Piet en Bert wandelen samen met Suzan door de besneeuwde straten als ze omver gelopen worden door een man. De man heeft haast en duwt hen een aktentas in de handen met de vraag de tas aan professor Kumulus te bezorgen. Eer ze kunnen zeggen dat ze Kumulus persoonlijk kennen is de man al verder gelopen en zien ze nog net hoe hij in een in een zwarte wagen wordt getrokken. De man wordt duidelijk ontvoerd maar onze vrienden kunnen niets doen om het te voorkomen. De ontvoerders hebben dadelijk door dat de aktetas niet meer in het bezit is van de man die ze net ontvoerd hebben en gaan ernaar op zoek. Ze merken de aktentas op in de handen van Piet en Bert en volgen hen tot aan Professor Kumulus. Onze vrienden hadden immers besloten om de aktentas naar hun vriend te brengen. Daar horen ze dat de ontvoerde man professor Pluyzer heet. Wellicht vindt Kumulus antwoorden in de papieren die in de tas zaten. Onze vrienden laten Kumulus de documenten bestuderen en gaan naar huis.

Als Kumulus de documenten heeft ontcijferd belt hij Piet en Bert om hen van zijn ontdekking te vertellen wanneer het gesprek abrupt wordt afgebroken wanneer twee mannen ongevraagd binnendringen in zijn woonst. Piet vreest het ergste en na een dolle rit door de sneeuw komen ze aan bij Kumulus, net op tijd om te zien hij hun vriend door twee mannen in een wagen wordt geduwd. Ze achtervolgen de wagen tot aan de dokken waar ze Kumulus op een schip willen krijgen. Piet en Bert halen er de politie bij maar wanneer Kumulus verklaard op vrije wil mee te gaan kunnen ze niet beletten dat hun vriend aan boord gaat. Kumulus was duidelijk onder invloed van een of ander middel waardoor hij willoos was. Gelukkig sprak één van de boeven zijn mond voorbij en vertelde de agent dat ze afvaren naar Hamaj'Oewait in opdracht van de Tuf-Tuf oliemaatschappij. Omdat ze niet aan boord van het schip mogen gaan ze dan maar naar de hoofdzetel van de oliemaatschappij waar ze eisen om met directeur Pierre Bidon te spreken.
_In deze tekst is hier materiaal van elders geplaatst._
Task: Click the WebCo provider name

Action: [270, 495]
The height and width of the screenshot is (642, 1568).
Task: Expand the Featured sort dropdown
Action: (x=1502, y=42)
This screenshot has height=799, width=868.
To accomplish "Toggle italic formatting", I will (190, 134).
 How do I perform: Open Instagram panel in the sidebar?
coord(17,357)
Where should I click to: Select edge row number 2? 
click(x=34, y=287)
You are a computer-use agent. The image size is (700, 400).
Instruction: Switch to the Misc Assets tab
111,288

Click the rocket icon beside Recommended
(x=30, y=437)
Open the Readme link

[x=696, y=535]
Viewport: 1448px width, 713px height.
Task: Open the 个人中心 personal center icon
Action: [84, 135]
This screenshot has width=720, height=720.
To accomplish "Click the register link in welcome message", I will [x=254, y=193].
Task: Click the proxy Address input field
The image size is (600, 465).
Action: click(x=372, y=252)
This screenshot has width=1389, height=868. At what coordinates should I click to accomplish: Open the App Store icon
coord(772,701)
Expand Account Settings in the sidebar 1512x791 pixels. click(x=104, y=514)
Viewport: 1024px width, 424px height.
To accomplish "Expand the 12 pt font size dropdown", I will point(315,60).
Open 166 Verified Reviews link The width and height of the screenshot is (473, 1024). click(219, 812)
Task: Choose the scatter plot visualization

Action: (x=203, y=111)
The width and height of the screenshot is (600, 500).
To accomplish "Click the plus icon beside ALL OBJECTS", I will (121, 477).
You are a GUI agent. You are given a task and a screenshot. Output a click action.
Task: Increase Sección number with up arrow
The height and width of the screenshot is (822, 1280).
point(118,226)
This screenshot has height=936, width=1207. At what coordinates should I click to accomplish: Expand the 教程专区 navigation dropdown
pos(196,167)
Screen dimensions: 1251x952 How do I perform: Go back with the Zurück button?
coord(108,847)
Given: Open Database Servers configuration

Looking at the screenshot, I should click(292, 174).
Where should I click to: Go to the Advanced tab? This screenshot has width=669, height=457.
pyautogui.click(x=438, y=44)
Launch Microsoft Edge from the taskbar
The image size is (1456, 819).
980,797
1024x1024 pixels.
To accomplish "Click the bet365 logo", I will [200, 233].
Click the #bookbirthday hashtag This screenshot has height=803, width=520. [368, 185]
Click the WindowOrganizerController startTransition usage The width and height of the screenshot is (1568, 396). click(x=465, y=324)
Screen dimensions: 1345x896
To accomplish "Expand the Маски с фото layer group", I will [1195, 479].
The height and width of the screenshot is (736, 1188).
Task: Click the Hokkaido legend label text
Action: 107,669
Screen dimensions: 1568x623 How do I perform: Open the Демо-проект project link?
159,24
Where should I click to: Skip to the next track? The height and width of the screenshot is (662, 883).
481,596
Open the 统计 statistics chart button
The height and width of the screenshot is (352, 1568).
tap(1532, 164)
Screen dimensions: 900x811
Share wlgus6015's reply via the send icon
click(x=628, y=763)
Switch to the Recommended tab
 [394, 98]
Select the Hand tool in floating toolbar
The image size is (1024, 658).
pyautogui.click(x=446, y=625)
De discussie verloopt verhit maar Bidon doet alsof hij van niets weet. Piet en Bert staan weer met lege handen en besluiten terug naar de kaaien te gaan waar ze nog net het schip aan de horizon zien verdwijnen. Er zit nu niets anders meer op dan het vliegtuig te nemen richting Hamaj'Oewait.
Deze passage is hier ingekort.